■ TASK TO CARRY OUT ■
The answer consists solely of the listing's lines from the first through the line containing "Given: Open Sunday CrossFit 10:15-11:15 class", each reproduced exactly.
--- SUPPLIED ENTRIES Enclosed Below ---
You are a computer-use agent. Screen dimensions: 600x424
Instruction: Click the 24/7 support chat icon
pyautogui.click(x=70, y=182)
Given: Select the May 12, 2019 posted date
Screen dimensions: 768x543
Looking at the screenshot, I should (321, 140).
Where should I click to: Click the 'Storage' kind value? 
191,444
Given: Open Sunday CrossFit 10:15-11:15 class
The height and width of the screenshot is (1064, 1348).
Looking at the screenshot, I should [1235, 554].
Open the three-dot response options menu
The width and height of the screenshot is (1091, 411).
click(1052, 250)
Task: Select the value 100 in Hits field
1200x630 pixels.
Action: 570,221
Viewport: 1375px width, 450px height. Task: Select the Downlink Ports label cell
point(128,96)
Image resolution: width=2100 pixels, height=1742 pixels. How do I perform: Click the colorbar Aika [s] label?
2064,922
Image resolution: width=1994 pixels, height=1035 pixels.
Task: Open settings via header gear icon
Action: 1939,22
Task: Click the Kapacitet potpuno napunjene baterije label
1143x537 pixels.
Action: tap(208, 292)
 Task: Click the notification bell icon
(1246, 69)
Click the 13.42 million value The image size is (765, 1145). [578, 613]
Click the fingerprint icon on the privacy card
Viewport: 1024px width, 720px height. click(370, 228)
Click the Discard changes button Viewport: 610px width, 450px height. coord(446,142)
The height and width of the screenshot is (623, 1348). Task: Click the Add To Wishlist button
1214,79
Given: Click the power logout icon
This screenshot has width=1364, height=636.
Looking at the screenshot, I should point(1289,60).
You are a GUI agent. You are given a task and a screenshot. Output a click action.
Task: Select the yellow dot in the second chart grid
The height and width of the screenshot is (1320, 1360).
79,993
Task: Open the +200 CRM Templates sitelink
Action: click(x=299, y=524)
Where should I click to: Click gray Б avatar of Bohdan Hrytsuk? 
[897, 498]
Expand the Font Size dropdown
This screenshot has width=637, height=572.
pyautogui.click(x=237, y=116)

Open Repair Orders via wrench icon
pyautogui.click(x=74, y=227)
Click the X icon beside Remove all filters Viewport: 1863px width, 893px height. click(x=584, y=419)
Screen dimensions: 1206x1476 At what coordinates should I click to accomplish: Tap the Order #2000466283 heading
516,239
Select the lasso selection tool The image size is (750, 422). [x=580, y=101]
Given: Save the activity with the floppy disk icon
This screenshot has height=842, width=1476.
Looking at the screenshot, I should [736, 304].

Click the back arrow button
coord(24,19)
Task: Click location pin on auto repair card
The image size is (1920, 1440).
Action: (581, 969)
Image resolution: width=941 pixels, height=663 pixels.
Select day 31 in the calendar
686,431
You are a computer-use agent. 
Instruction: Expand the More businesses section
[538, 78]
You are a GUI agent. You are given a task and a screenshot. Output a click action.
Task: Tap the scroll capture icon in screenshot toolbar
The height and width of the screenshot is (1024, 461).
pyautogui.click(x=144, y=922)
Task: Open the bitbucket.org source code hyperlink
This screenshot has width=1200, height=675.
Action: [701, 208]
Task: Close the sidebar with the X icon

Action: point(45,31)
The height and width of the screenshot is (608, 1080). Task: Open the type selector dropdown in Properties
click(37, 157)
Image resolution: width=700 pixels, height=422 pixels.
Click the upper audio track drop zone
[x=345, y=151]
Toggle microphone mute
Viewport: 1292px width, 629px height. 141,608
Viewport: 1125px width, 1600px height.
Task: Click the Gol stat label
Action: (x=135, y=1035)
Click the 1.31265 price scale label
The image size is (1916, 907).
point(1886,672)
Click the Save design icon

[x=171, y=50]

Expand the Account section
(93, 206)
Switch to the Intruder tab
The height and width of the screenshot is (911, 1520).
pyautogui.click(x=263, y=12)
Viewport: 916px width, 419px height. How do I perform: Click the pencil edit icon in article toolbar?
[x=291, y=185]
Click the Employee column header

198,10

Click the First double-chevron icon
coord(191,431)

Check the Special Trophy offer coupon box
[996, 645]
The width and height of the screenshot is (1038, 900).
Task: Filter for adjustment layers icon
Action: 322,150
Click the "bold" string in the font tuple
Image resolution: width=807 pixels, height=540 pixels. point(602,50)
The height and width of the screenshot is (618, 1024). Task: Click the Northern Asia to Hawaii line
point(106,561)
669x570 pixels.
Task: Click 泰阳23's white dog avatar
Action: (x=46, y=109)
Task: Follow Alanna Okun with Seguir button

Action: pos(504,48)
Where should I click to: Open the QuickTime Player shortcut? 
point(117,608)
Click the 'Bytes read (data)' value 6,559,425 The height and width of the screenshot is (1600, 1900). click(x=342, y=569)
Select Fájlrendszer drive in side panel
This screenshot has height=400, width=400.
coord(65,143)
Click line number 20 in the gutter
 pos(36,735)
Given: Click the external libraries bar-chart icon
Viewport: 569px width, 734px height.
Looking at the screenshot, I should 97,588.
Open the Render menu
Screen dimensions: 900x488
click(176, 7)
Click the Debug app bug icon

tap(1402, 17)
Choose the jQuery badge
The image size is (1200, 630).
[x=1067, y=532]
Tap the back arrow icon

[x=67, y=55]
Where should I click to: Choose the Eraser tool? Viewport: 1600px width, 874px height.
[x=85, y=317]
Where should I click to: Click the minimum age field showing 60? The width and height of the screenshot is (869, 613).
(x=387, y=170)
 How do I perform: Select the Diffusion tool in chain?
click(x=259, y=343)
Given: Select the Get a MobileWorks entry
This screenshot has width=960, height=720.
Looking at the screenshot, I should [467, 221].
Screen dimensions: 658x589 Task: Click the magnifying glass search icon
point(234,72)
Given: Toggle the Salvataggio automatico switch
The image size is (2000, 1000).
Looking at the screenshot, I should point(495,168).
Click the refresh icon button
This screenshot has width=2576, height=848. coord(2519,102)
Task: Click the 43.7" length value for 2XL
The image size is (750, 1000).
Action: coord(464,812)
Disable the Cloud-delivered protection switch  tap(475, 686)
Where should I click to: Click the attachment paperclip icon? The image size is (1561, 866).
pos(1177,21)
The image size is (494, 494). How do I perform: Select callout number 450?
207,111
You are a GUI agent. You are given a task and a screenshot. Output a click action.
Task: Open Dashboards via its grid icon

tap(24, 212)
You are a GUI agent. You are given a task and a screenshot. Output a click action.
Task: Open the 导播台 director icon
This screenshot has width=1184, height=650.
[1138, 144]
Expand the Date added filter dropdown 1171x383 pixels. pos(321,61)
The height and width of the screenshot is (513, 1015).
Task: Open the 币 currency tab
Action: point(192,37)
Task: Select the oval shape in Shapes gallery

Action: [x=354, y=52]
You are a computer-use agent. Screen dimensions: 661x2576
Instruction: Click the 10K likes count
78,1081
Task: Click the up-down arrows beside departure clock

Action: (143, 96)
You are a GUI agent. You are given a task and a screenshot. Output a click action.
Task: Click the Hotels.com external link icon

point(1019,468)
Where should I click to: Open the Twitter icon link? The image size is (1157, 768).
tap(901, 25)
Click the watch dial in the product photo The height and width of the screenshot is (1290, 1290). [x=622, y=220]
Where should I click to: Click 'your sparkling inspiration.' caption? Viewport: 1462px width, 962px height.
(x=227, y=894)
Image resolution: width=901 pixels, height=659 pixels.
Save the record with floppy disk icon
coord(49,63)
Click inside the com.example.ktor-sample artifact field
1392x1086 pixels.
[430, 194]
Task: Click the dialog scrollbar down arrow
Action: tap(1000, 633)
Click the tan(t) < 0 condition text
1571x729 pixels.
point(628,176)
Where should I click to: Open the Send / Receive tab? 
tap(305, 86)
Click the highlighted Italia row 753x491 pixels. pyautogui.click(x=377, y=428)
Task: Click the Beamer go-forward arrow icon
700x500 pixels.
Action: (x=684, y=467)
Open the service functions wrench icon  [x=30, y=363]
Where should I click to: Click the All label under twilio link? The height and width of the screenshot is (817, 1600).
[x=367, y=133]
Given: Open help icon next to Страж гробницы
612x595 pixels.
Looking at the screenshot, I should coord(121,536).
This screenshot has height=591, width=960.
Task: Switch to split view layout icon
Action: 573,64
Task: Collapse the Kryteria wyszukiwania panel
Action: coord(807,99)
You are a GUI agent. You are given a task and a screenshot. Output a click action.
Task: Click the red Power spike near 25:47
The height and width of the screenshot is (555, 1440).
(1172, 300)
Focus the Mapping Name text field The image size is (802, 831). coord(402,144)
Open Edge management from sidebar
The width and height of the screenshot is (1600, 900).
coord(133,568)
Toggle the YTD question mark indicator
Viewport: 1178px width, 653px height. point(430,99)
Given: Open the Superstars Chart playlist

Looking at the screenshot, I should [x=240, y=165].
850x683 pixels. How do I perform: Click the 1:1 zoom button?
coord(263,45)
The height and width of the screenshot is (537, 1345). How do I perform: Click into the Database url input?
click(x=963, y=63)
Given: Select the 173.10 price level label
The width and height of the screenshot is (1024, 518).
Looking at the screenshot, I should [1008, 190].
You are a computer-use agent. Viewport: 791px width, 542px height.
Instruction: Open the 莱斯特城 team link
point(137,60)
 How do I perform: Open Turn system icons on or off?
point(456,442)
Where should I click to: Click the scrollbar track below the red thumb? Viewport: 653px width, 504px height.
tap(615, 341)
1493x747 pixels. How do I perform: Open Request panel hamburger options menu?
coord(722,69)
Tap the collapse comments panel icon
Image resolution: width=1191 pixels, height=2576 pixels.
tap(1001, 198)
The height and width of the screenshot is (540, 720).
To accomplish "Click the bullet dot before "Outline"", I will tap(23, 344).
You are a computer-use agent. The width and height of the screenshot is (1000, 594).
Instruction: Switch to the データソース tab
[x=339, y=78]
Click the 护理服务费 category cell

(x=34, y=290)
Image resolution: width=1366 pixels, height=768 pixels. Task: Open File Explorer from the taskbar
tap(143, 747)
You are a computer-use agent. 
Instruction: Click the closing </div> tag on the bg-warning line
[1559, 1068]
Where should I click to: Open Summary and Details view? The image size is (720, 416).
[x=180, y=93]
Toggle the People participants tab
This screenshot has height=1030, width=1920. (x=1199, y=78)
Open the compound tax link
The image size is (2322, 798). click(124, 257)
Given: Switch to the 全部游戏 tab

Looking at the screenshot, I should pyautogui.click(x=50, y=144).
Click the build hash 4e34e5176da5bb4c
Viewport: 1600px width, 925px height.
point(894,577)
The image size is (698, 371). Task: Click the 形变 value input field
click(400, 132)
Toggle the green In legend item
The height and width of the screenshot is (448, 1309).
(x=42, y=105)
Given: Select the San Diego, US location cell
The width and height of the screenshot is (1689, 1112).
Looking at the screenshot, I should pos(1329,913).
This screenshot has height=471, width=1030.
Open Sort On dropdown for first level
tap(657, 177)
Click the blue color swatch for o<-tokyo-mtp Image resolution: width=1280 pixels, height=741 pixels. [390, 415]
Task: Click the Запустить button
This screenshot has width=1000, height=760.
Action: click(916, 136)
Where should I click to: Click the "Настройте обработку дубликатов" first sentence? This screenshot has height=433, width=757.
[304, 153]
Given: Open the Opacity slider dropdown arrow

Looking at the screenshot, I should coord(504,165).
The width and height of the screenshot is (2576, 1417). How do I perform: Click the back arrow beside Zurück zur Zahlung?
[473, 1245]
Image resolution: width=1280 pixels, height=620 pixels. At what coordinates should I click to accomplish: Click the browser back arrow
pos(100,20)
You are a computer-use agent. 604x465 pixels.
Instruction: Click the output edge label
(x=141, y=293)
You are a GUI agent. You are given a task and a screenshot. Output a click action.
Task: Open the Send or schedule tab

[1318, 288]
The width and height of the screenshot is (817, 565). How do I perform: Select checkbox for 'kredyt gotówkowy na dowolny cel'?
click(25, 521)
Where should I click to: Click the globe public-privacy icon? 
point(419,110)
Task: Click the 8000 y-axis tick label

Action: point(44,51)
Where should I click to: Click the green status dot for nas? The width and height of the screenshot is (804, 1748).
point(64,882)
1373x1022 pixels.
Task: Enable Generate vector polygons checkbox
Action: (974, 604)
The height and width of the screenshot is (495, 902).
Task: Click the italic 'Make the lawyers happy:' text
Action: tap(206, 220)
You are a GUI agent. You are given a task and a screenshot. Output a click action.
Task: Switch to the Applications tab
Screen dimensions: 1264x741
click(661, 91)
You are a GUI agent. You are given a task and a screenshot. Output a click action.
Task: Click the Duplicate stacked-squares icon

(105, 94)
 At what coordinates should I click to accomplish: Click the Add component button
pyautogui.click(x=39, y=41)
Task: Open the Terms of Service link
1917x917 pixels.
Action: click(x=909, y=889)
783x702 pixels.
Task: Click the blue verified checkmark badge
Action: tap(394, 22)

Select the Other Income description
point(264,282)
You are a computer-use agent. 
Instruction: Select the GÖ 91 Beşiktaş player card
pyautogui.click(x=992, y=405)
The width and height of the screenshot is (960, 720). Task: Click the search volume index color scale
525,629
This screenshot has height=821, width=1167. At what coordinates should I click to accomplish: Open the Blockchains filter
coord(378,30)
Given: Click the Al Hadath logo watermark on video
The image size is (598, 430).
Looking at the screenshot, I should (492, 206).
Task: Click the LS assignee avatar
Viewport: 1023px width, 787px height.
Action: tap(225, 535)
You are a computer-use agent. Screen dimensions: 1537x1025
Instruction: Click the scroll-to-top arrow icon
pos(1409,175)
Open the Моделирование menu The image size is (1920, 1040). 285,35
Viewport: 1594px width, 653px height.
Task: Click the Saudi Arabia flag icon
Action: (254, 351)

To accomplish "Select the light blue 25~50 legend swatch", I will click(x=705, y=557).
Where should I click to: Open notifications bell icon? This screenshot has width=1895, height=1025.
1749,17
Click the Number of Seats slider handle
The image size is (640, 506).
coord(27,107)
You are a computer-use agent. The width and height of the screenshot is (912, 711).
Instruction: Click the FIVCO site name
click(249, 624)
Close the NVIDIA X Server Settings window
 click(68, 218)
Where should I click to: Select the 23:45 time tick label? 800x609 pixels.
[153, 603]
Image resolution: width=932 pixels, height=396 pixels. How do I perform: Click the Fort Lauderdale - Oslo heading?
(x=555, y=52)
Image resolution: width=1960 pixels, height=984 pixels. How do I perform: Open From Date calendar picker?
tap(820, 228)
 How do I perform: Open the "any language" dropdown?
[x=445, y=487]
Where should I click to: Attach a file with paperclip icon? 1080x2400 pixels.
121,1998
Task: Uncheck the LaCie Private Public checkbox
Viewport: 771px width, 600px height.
--- End of Enclosed SUPPLIED ENTRIES ---
■ WRITTEN SOLUTION ■
You are a computer-use agent. Screen dimensions: 600x424
Instruction: Click the 24/7 support chat icon
pyautogui.click(x=70, y=182)
Given: Select the May 12, 2019 posted date
Screen dimensions: 768x543
Looking at the screenshot, I should (321, 140).
Where should I click to: Click the 'Storage' kind value? 
191,444
Given: Open Sunday CrossFit 10:15-11:15 class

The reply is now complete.